Post-inflationary production of particle Dark Matter: non-minimal Natural and Coleman--Weinberg inflationary scenarios

TL;DR

This paper explores how non-thermal fermionic dark matter can be produced during reheating after various inflationary scenarios with non-minimal couplings, matching current cosmological constraints and potentially observable in future experiments.

Contribution

It introduces a detailed analysis of dark matter production during reheating in non-minimal inflation models, linking particle physics parameters with inflationary observables.

Findings

Inflaton mass around 10^{12} GeV consistent with CMB bounds.

Dark matter coupling y_χ between 10^{-1} and 10^{-20} can produce correct relic abundance.

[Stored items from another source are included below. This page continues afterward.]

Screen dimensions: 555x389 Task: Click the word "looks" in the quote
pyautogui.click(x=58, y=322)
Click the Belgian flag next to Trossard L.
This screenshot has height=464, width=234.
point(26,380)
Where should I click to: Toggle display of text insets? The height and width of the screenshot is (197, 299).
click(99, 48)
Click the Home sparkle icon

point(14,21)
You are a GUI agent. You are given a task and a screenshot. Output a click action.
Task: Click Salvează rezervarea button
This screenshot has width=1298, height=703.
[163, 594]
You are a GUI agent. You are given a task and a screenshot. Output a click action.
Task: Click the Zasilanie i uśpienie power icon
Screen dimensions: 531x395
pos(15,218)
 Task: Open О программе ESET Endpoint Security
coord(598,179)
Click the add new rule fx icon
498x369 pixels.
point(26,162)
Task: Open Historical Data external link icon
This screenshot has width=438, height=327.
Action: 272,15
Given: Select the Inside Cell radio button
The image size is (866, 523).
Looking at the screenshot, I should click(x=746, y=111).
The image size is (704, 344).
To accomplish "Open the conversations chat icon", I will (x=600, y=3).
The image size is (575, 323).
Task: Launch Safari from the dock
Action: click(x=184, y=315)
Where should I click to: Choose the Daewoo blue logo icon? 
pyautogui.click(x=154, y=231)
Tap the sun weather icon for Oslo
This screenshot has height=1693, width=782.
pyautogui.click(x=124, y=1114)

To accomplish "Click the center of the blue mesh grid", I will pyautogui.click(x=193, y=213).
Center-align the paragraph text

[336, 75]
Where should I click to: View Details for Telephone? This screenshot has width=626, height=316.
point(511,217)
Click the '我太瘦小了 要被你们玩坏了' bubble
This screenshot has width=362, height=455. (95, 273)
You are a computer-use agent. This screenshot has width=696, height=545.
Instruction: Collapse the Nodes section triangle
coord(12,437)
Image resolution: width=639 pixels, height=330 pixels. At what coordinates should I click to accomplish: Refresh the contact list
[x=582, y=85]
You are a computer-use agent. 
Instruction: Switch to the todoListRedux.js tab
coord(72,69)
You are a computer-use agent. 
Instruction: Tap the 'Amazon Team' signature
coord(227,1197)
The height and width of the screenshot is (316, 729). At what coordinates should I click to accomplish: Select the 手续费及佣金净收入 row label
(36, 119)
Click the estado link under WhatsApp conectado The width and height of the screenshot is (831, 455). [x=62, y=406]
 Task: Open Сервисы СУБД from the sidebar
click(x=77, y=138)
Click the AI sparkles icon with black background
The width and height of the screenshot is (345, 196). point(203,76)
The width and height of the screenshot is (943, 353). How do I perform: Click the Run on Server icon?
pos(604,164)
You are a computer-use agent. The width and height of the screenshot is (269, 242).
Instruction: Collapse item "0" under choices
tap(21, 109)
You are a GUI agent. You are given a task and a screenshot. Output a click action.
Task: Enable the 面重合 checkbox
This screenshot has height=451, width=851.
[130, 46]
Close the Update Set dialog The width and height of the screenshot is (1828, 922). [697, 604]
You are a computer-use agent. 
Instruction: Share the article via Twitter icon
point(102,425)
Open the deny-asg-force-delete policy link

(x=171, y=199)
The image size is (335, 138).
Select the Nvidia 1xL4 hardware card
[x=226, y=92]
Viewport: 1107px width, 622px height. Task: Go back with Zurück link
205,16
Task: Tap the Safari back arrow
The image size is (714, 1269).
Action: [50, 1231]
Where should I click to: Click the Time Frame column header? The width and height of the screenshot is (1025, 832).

Predicted tensor-to-scalar ratios are within current observational bounds.

Abstract

We investigate the production of non-thermal fermionic dark matter particles during the reheating era following slow roll inflation, driven by inflaton $\varphi$ non-minimally coupled to the curvature scalar, $\mathcal{R}$. Two types of non-minimal couplings are considered: $\xi\varphi^2\cal{R}$ for both natural (referred to as NM-N) and for Coleman-Weinberg (referred to as NM-CW) inflation, and $\alpha\left(1+\cos(\frac{\varphi}{f_a})\right)$ only for natural inflation (referred to as NMP-N), where $\alpha$ and $\xi$ are dimensionless parameters and $f_a$ is an energy scale. We determine benchmark values for slow roll inflationary scenarios satisfying current bounds from Cosmic Microwave Background (CMB) radiation measurement and find the mass of inflaton to be $m_\phi\sim {\cal O}\left(10^{12}\right) \text{GeV}$ for all three inflationary scenarios and tensor-to-scalar ratio, $r\sim 0.0177$ (for NM-N), $\sim 0.0097$ (for NMP-N), and $r\sim 0.0157$ (for NM-CW) which fall inside $1-\sigma$ contour on scalar spectral index versus $r$ plane of Planck2018+BICEP3+KeckArray2018 joint analysis, and can be probed by future CMN~observations e.g. Simons Observatory. We then show that dark matter particles produced from the decay of inflaton can fully match the present-day cold dark matter (CDM) yield, as well as other cosmological constraints, if the coupling value between inflaton and dark matter, $y_\chi$, and the dark matter mass, $m_\chi$, are within the range $10^{-1}\gtrsim y_\chi\gtrsim 10^{-20}$ for NM-N and NMP-N ($10^{-4}\gtrsim y_\chi\gtrsim 10^{-20}$ for NM-CW) and ${\cal O}\left(\text{keV}\right)\lesssim m_\chi\lesssim m_\phi/2$ (for NM-N, NMP-N, and NM-CW). The exact range of $y_\chi$ and $m_\chi$ varies with different benchmark values as well as parameters of inflation, like energy scale of inflation and $r$, some of which are within reach of next-generation CMB experiments.